Hybrid or data-based models have been used within smaller planning problems in the literature, due to their simplicity, low computational expense and ability to accurately capture the behavior of real industrial data which is available in abundance [4-5]. One of the disadvantages of data-based modeling is their limited extrapolating abilities, requiring updating in case the operation or raw material properties have changed significantly. In this work we present the development of an industrial-scale flowsheet superstructure comprised of a hybrid set of non-linear unit operation models (first-principles and data-based). We use this grey-box framework to accurately represent an integrated petrochemical plant comprised of one refinery and two ethylene cracking plants.
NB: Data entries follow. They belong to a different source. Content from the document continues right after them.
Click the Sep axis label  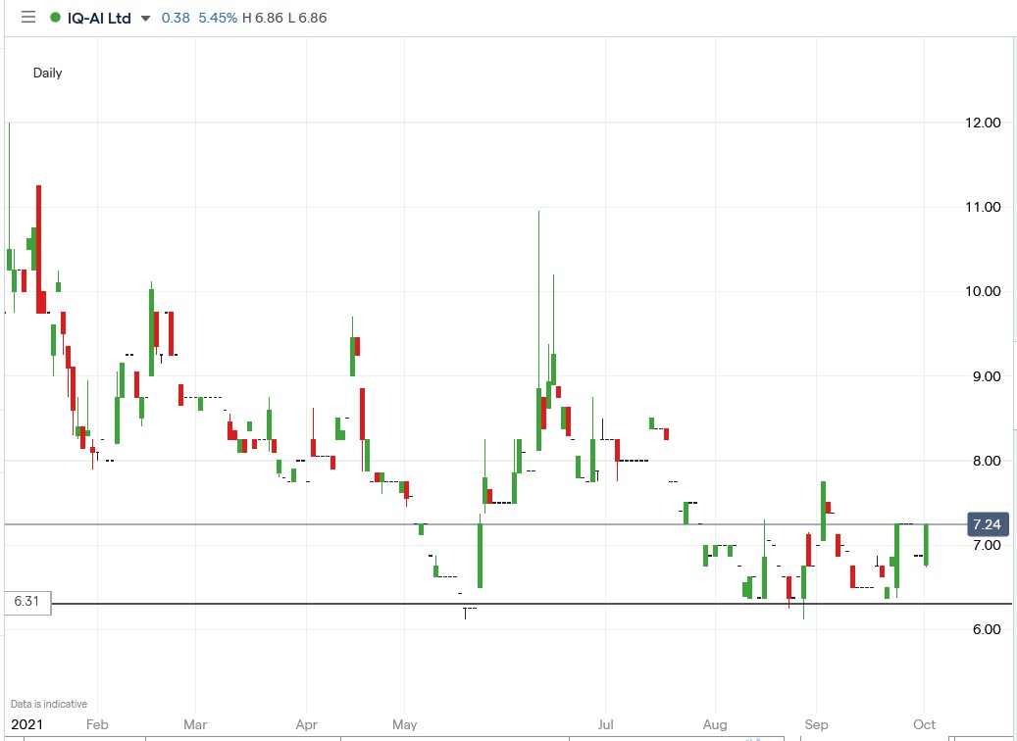pyautogui.click(x=816, y=724)
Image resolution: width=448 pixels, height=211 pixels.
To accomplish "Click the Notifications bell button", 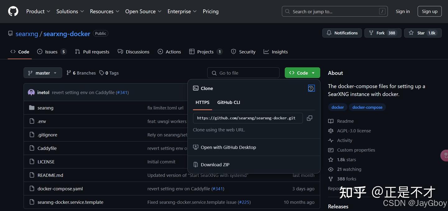I will tap(342, 33).
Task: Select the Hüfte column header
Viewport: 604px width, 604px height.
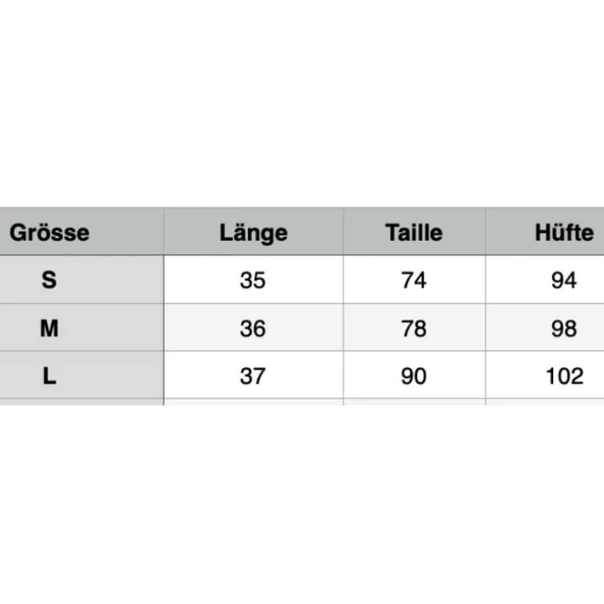Action: 564,233
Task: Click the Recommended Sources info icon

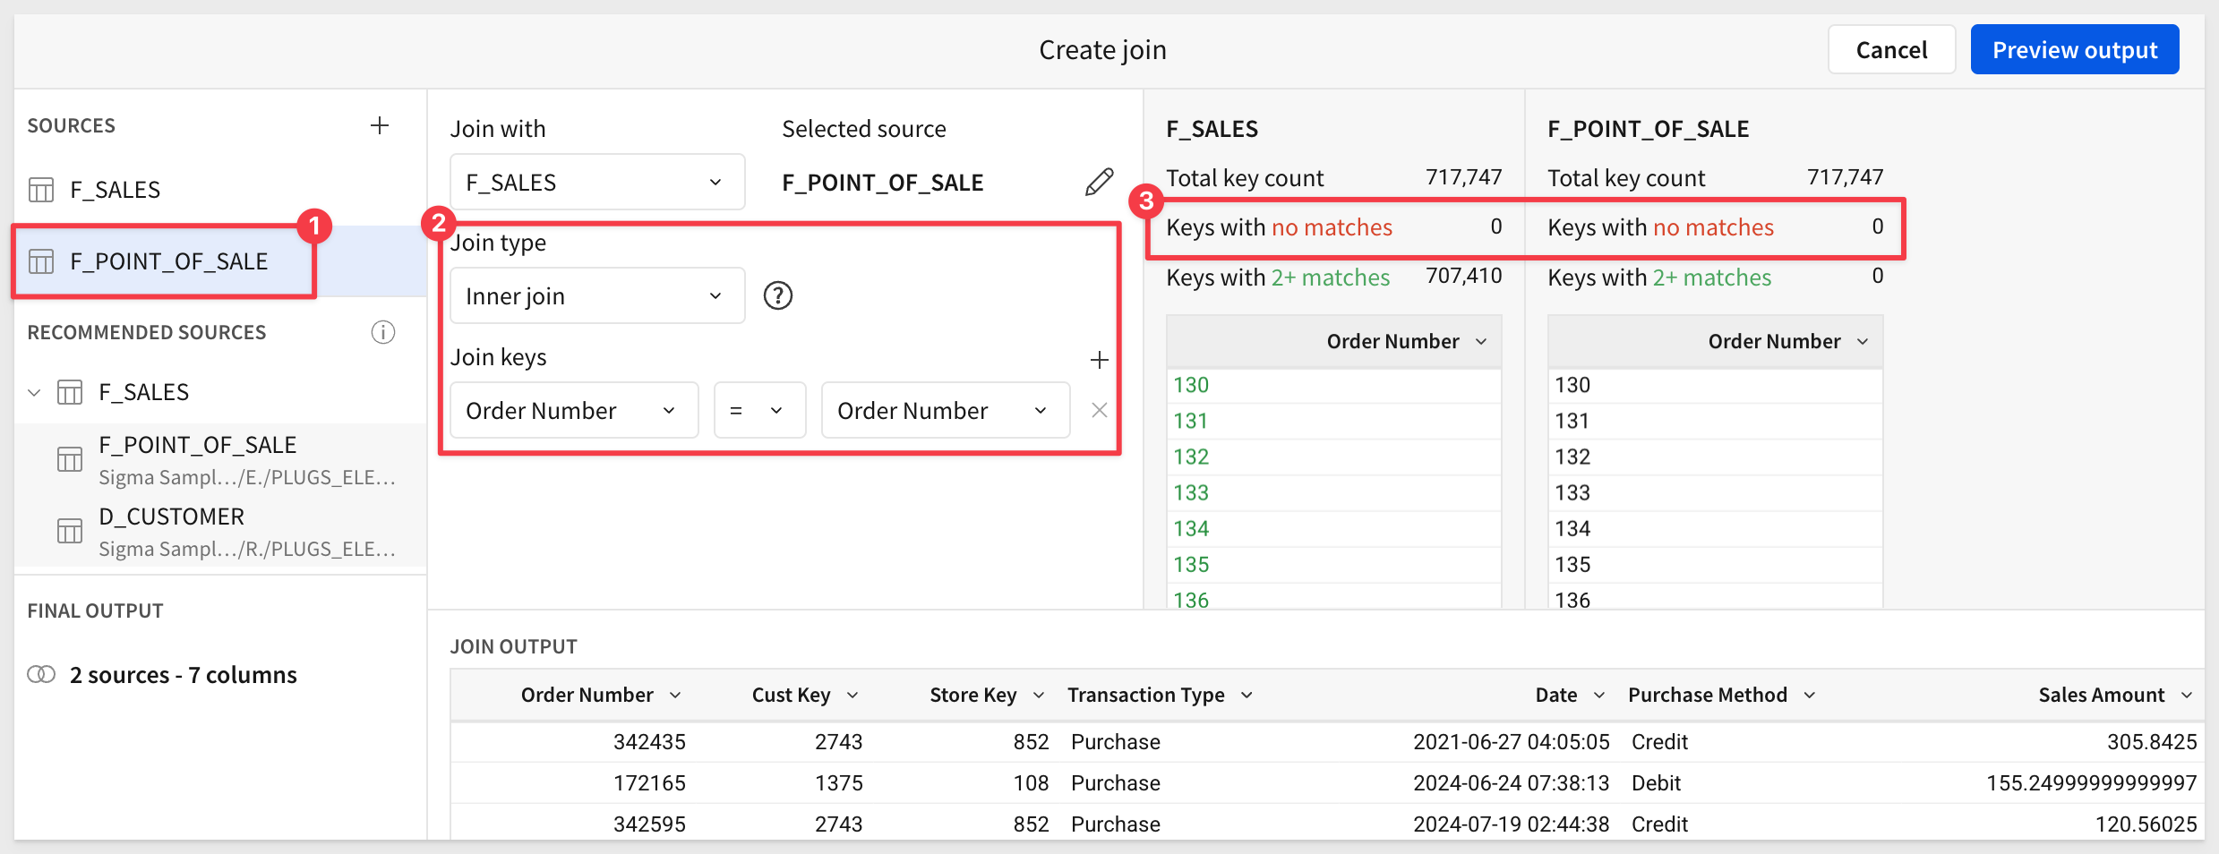Action: tap(383, 332)
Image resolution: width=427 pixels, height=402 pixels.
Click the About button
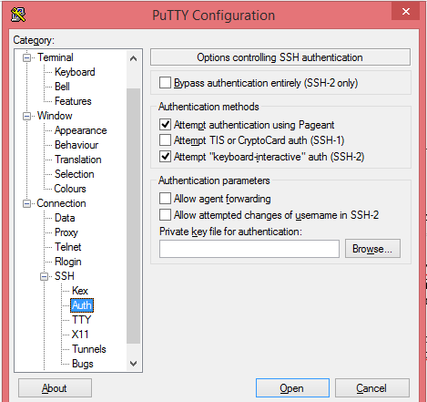click(x=55, y=387)
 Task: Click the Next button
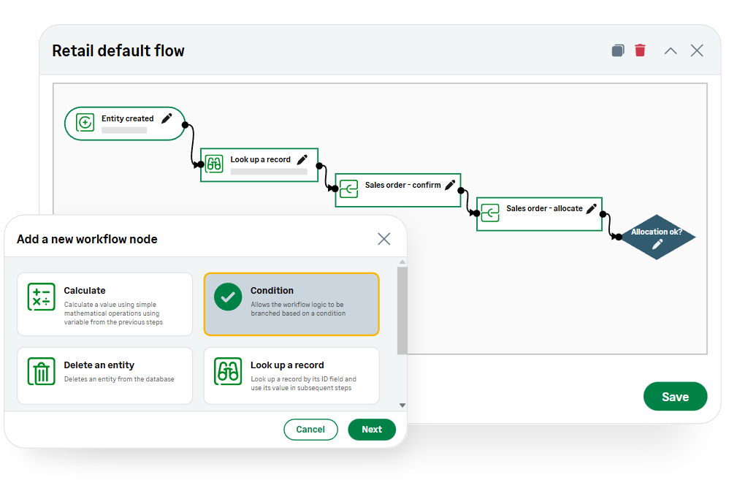point(372,430)
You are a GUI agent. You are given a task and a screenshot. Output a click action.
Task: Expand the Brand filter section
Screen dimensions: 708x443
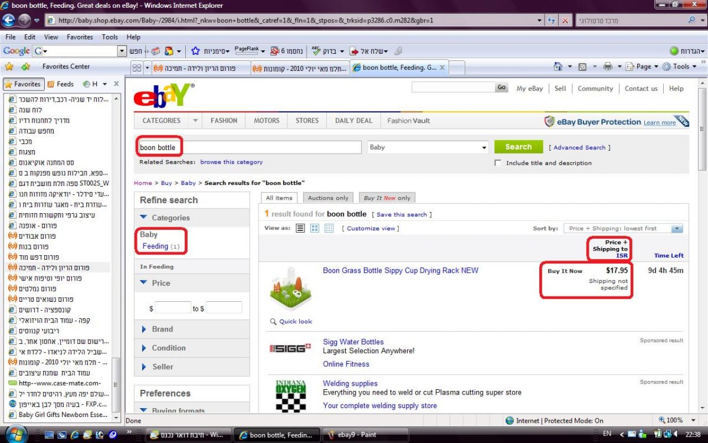click(162, 329)
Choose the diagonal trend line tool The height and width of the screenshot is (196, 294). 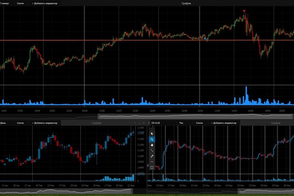click(152, 151)
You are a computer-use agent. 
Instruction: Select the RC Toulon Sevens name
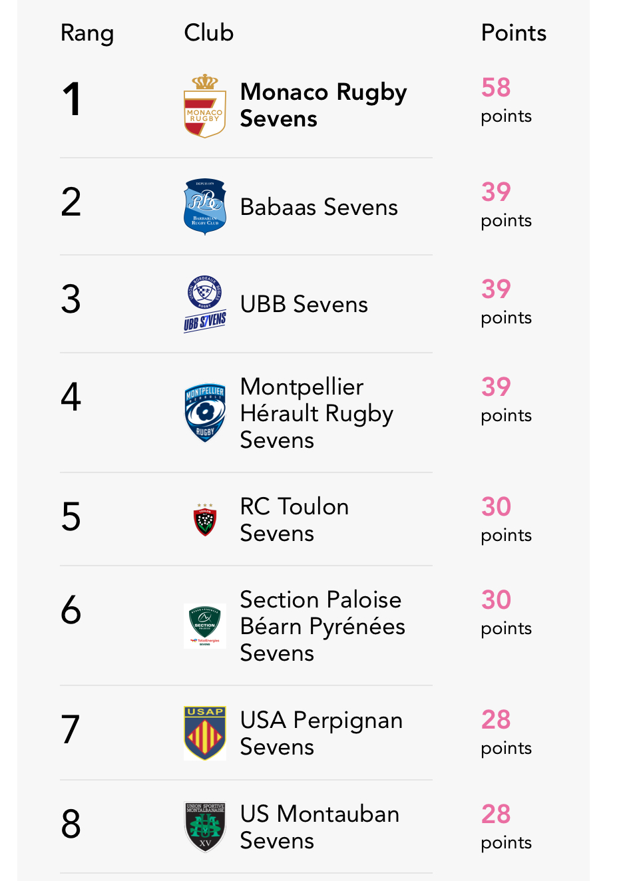point(294,520)
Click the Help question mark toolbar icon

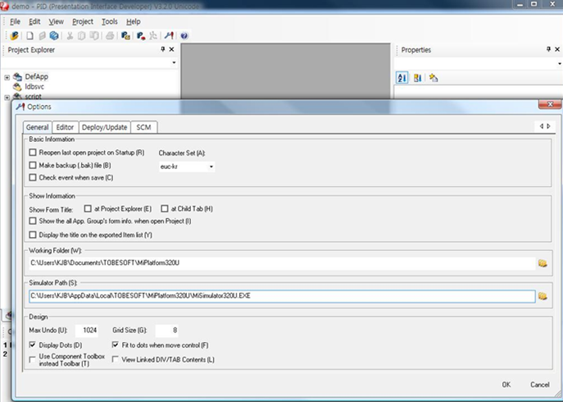pyautogui.click(x=184, y=36)
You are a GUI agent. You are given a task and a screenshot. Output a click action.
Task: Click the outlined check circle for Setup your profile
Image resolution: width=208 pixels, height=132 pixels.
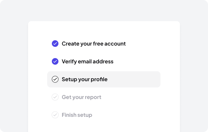pos(55,79)
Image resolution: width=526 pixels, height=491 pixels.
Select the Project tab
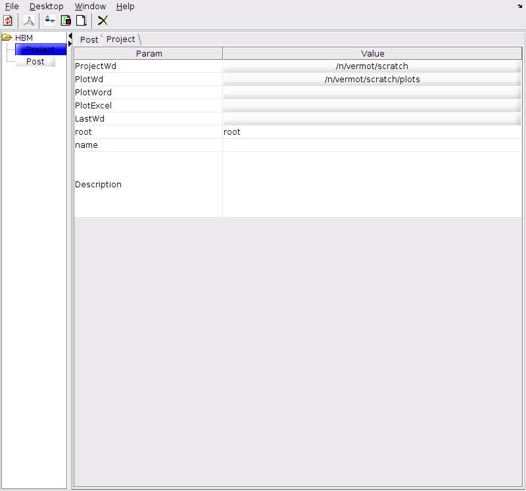121,39
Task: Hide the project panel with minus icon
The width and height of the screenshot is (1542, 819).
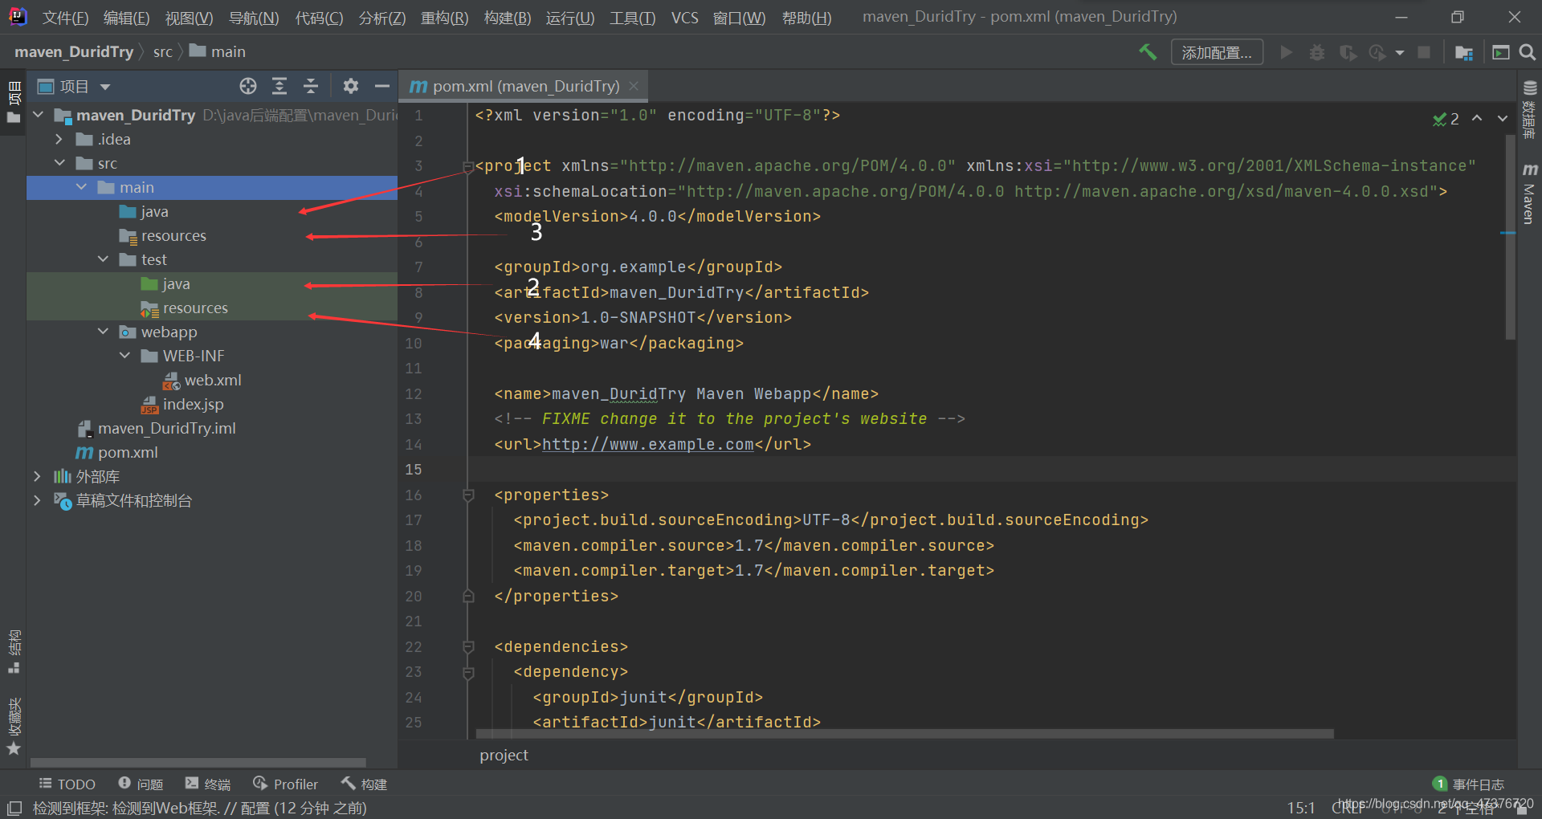Action: pyautogui.click(x=382, y=86)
We show the performance of our fully automated framework which performs: (a) automated updating of unit operation model parameters based on real plant data, (b) integration of unit operation models with blending and pooling operations and mass-balance and capacity constraints, and (c) global optimization of the formulated planning problem using ANTIGONE . Using the developed model, we solve multiple scenarios by modifying several uncertain parameters such as product demands, pricing, quality specifications and crude oil availability and properties and perform analysis on the obtained solutions. We also compare the obtained solutions with existing planning practices for the specific multisite plant and show that we have obtained significantly increased the profit while satisfying quality specifications.
1. N.K. Shah, Z. Li, M.G. Ierapetritou, Petroleum Refining Operations: Key Issues, Advances and Opportunities, Industrial Engineering & Chemistry Research, 2011, 50, 1161-1170.
2. I. E. Grossmann, Challenges in the Application of Mathematical Programming in the Enterprise-wide Optimization of Process Industries, Theoretical Foundations of Chemical Engineering, 2014, 48(5), 555-573.
3. K. Al-Qahtani and A. Elkamel, Multisite Refinery and Petrochemical Network Design: Optimal Integration and Coordination, Industrial Engineering & Chemistry Research, 2009, 48, 814-826.
4. V. Mahalec, Y. Sanchez, Inferential monitoring and optimization of crude separation units via hybrid models, Computers and Chemical Engineering, 2012, 45, 15-26.
5. W. Li, C. Hui, A. Li, Integrating CDU, FCC and product blending models into refinery planning, Computers and Chemical Engineering, 2005, 29, 2010-2028.
6. R. Misener and C.A. Floudas, ANTIGONE: Algorithms for Continuous/ Integer Global Optimization of Nonlinear Equations, Journal of Global Optimization, 2014, 59(2-3), 503-526.